Stored data entries

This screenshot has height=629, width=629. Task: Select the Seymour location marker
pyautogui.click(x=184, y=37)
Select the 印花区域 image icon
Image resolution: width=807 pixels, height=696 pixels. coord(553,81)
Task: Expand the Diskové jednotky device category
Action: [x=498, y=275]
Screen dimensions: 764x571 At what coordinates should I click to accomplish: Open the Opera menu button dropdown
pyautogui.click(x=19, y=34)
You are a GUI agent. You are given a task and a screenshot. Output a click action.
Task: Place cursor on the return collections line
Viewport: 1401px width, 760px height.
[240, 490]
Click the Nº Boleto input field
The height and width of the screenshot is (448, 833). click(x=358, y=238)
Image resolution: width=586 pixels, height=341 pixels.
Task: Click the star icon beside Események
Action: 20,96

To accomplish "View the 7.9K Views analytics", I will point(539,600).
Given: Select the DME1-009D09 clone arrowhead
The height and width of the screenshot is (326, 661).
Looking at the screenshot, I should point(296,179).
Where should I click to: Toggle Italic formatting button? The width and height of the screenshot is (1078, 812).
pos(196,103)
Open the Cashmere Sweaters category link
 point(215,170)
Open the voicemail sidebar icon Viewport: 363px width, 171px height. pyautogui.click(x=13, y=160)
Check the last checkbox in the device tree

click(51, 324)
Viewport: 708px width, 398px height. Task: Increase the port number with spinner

• [ABOUT THIS TASK]: Every entry, written out exactly, is what the response should contain.

• [TASK OUTPUT]:
This screenshot has height=629, width=629. Task: Select the Seymour location marker
pyautogui.click(x=184, y=37)
Select the 印花区域 image icon
Image resolution: width=807 pixels, height=696 pixels. coord(553,81)
Task: Expand the Diskové jednotky device category
Action: [x=498, y=275]
Screen dimensions: 764x571 At what coordinates should I click to accomplish: Open the Opera menu button dropdown
pyautogui.click(x=19, y=34)
You are a GUI agent. You are given a task and a screenshot. Output a click action.
Task: Place cursor on the return collections line
Viewport: 1401px width, 760px height.
[240, 490]
Click the Nº Boleto input field
The height and width of the screenshot is (448, 833). click(x=358, y=238)
Image resolution: width=586 pixels, height=341 pixels.
Task: Click the star icon beside Események
Action: 20,96

To accomplish "View the 7.9K Views analytics", I will point(539,600).
Given: Select the DME1-009D09 clone arrowhead
The height and width of the screenshot is (326, 661).
Looking at the screenshot, I should point(296,179).
Where should I click to: Toggle Italic formatting button? The width and height of the screenshot is (1078, 812).
pos(196,103)
Open the Cashmere Sweaters category link
 point(215,170)
Open the voicemail sidebar icon Viewport: 363px width, 171px height. pyautogui.click(x=13, y=160)
Check the last checkbox in the device tree

click(51, 324)
Viewport: 708px width, 398px height. Task: Increase the port number with spinner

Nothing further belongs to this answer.